What is required: Copy every line that contains the string "profile" from the entries below.

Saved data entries
○ ○ ○
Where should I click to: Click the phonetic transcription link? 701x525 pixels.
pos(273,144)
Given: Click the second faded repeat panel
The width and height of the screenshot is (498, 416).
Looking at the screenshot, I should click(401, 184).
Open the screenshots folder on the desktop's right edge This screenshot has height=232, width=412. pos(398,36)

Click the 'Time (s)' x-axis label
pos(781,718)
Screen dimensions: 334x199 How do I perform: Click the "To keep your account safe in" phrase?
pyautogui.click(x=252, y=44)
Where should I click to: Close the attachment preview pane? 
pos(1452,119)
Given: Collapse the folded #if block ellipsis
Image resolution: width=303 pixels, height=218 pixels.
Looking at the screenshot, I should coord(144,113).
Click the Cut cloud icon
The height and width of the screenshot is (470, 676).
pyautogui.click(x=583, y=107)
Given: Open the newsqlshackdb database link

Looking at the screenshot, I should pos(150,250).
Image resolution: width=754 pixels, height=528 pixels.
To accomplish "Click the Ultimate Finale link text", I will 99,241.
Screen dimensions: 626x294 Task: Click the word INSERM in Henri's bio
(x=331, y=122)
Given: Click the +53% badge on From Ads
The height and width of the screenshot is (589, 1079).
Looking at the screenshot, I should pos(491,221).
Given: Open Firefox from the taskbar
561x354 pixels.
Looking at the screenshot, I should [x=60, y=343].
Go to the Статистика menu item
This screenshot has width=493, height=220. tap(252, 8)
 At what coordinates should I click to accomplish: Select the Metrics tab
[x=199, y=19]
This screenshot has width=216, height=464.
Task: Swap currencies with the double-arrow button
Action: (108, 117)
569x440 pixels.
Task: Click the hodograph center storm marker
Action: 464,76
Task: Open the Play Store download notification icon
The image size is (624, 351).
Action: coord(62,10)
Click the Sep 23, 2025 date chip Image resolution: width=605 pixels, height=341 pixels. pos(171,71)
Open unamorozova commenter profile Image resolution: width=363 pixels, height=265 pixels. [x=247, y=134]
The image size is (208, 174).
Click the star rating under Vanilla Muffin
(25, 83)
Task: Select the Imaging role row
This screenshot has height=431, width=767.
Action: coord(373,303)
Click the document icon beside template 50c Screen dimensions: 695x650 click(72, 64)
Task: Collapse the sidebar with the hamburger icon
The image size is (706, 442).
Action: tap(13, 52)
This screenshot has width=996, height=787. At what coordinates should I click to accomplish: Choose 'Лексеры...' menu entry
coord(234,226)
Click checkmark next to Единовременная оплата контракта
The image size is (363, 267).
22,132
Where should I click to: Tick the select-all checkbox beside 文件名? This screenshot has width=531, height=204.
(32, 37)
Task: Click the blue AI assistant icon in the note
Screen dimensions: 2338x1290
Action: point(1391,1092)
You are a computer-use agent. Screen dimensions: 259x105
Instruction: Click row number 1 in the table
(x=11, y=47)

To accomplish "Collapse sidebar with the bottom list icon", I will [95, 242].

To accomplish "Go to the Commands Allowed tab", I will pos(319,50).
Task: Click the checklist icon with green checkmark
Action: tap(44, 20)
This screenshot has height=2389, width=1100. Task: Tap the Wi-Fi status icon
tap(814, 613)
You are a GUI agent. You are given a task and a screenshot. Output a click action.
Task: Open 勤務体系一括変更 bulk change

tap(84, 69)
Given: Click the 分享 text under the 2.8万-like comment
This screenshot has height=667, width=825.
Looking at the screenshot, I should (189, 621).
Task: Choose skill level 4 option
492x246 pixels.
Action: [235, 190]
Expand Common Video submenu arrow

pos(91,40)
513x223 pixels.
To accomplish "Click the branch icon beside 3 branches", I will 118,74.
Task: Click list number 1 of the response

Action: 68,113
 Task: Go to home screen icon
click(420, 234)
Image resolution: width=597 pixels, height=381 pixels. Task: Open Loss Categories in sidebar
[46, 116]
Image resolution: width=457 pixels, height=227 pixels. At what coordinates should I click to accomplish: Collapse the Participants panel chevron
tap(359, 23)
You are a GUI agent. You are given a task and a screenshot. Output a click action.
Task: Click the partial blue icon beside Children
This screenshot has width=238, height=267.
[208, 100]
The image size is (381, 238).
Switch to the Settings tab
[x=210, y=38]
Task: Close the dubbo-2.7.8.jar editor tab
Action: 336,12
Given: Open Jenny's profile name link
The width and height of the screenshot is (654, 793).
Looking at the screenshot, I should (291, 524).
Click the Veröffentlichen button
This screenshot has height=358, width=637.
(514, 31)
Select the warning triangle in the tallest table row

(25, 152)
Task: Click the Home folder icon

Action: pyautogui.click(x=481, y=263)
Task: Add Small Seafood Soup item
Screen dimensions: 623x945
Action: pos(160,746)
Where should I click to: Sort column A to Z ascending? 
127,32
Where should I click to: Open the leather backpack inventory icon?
○ ○ ○
Response to the task:
Open unamorozova commenter profile Image resolution: width=363 pixels, height=265 pixels. [x=247, y=134]
Given: Open Jenny's profile name link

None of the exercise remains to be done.